## Passage given
** START **

I was raised to love and respect the ocean and all the animals that live in it. As a teacher, about five years ago, I was telling my students that I would be gone from school for a week as I was taking a trip to Baja California to see whales and dolphins. I was totally shocked by their responses. “Are you going to ride a dolphin?” That question was asked in each and every class. It was then that the light bulb went on in my head. These kids had been miseducated into thinking that dolphins were here for our entertainment. That very day, I decided to do my part in re-educating. My hope was to impart that no animals, including dolphins, were here to entertain us. I decided to focus on dolphins since dolphins and whales had always been my passion.

I had been an activist at a young age. When I found out about the tuna industry killing dolphins as they captured the fish, I made fliers and stood outside grocery stores, asking people not to buy tuna. I knew then, as a child, that killing dolphins was wrong. As an adult, after watching “The Cove," I was inspired to actively do my part to help end captivity and the dolphin slaughters in Taiii, Japan. Realizing that the captive trade is undeniably linked to the dolphin drives, I decided to create presentations for kids that show what amazing animals dolphins were and how they suffered in captivity. I created a three-part presentation for kids that focuses on the captivity issue, presenting information in such a way as to let them decide for themselves how they felt about captivity. As a Cove Monitor, I have traveled to Taiji for the past four years to see the capture process and slaughters first hand. This has served as an invaluable experience for my presentations, as I am able to show students my own photos and videos as well as share my stories from Taiji.

** END **

## Challenges
1. Translate this sentence from the dolphin passage into Spanish: "I knew then, as a child, that killing dolphins was wrong."
2. Rewrite the paragraph of the dolphin passage that begins "I was raised to love and respect the ocean" in a shorter form, keeping its main facts.
3. Copy the part of the dolphin passage from "I was raised" to "been my passion." word for word.

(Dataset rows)
** START **

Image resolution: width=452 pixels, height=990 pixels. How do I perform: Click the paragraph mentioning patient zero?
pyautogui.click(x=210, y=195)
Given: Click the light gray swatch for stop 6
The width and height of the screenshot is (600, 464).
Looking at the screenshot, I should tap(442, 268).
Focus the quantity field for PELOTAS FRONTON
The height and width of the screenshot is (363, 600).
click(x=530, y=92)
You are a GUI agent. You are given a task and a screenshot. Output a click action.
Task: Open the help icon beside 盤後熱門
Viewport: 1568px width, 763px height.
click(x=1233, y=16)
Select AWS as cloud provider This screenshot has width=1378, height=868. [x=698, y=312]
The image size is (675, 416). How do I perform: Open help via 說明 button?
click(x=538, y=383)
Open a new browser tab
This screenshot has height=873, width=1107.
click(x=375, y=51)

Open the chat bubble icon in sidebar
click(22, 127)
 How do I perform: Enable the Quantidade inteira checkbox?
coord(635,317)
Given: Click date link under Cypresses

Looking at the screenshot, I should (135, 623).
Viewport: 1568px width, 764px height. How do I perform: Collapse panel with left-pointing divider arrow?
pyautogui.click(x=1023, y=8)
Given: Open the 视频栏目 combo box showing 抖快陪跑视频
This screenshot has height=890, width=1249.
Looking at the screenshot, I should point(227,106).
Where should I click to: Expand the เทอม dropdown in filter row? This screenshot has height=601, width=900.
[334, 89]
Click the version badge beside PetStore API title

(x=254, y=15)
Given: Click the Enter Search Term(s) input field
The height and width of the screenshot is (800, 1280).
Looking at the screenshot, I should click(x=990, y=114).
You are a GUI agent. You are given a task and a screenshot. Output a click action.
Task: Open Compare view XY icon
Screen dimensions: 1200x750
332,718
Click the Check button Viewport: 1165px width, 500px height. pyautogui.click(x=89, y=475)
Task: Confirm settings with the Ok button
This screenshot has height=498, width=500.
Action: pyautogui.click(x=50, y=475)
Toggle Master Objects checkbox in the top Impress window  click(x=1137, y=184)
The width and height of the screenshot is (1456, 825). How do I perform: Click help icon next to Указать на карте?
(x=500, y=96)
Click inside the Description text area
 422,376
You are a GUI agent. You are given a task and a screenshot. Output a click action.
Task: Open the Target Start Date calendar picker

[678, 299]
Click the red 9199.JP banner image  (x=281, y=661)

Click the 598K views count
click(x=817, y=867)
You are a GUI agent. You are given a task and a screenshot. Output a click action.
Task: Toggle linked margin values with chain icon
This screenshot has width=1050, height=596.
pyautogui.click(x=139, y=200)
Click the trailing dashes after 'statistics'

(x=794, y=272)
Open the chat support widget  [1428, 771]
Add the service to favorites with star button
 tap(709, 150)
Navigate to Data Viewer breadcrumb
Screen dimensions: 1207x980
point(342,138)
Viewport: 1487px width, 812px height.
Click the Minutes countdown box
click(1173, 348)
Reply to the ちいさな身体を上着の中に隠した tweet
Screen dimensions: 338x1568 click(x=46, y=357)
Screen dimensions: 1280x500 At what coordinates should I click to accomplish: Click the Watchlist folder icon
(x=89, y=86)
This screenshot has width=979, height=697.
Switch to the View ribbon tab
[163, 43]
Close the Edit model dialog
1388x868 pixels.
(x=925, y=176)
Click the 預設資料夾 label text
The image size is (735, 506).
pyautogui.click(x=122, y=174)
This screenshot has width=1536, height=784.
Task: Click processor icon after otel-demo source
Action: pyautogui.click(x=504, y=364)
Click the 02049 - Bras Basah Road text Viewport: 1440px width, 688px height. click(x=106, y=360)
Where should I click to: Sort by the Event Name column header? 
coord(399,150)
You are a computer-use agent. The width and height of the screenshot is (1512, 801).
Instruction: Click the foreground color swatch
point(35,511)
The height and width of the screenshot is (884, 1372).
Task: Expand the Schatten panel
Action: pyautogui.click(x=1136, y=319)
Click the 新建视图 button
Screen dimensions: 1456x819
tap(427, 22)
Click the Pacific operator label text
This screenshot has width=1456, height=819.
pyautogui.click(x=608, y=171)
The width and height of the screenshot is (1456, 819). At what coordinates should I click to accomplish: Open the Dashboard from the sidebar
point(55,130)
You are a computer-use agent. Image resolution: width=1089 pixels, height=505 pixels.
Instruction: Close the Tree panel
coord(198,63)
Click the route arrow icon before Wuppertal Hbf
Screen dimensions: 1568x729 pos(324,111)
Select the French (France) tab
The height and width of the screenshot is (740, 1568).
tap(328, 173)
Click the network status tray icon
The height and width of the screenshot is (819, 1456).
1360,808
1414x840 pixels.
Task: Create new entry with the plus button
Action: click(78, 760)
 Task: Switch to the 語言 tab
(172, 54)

** END **

## Task responses
1. Ya entonces, en mi infancia, sabía que matar delfines estaba mal.

2. I was raised to love and respect the ocean and its animals. About five years ago, as a teacher, I told my students I would miss a week of school to see whales and dolphins in Baja California. In every class someone asked, "Are you going to ride a dolphin?" That showed me the kids had been miseducated into thinking dolphins exist to entertain us. That day I decided to help re-educate them and teach that no animals are here for our entertainment. I chose to focus on dolphins because dolphins and whales had always been my passion.

3.
I was raised to love and respect the ocean and all the animals that live in it. As a teacher, about five years ago, I was telling my students that I would be gone from school for a week as I was taking a trip to Baja California to see whales and dolphins. I was totally shocked by their responses. “Are you going to ride a dolphin?” That question was asked in each and every class. It was then that the light bulb went on in my head. These kids had been miseducated into thinking that dolphins were here for our entertainment. That very day, I decided to do my part in re-educating. My hope was to impart that no animals, including dolphins, were here to entertain us. I decided to focus on dolphins since dolphins and whales had always been my passion.